Penny-stock schemes, like the one allegedly involving Beverage Creations of Mendota Heights, are on the rise, the SEC says.
The Internet touting was breathless. Beverage Creations Inc. (BCI) was a sure-bet investment.
"DON'T take [BCI] off your radar," implored the website TheStockPic.com. "[BCI] DUE FOR ANOTHER RUN."
But the website announcement was the work of a penny-stock promoter trying to gin up the share price of Beverage Creations in order to make a quick profit off of unsuspecting investors who bought into an eight-month-old Minnesota business that had yet to produce or sell a single product.
The Securities and Exchange Commission stepped in this month, halting trading in Beverage Creations stock and seeking penalties against the Texas investors who it said were behind the frenetic and manipulative "pump and dump" scheme.

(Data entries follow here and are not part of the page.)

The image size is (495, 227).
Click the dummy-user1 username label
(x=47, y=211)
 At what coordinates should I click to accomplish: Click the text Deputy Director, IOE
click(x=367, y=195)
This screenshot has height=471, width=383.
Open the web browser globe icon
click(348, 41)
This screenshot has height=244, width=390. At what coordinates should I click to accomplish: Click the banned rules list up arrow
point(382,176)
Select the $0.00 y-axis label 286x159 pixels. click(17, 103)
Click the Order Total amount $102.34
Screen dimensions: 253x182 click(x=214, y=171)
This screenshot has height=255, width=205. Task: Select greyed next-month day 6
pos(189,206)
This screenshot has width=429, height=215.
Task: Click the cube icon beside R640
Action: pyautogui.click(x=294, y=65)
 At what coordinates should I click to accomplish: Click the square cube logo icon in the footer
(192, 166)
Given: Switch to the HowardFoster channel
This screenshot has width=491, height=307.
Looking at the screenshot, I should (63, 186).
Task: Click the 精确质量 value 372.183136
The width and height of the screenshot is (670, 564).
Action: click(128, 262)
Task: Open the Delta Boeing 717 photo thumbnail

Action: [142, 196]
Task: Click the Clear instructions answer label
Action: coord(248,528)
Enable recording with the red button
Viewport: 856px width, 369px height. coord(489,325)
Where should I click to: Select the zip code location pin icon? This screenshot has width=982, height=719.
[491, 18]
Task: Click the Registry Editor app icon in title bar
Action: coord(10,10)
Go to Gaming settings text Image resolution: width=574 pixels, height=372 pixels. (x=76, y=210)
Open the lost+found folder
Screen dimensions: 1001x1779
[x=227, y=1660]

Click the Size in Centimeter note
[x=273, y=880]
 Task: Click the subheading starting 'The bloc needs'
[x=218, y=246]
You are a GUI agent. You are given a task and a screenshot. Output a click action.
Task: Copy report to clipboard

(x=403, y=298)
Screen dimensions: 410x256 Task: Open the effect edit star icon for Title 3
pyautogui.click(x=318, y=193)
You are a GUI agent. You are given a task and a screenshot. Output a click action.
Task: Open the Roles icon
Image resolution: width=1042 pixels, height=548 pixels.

Penny-stock fraud -- scams involving low-priced shares of small, obscure companies -- is on the rise, the SEC says, and the regulator says the case of Beverage Creations should be a warning to everyday folks looking for the next best thing. The SEC's website has a page dedicated to pump-and-dump scams on the Internet, offering tips for avoiding overhyped stocks.
"It's like the old snake-oil salesman going from town to town. Only now you just go on the Internet," said former federal prosecutor Peter Henning. "The pitch may change over time, but greed never goes out of vogue."
In the matter of Beverage Creations, according to the SEC, three Texas investors and entities they controlled purchased a large block of stock from the Mendota Heights company at 2 cents a share. For 9,999,999 shares, Beverage Creations received $199,999, the SEC said.
To stimulate interest in the stock, the investors used family and friends to generate trades and build volume and "give the appearance of increased demand for BCI stock," according to the government lawsuit.
Then the hype began, first with a full-color promotional mailer that stated "Early investors could make a fortune with [BCI]" and alluded to potential profits of 250 percent in the first 30 days and 799 percent by 2009.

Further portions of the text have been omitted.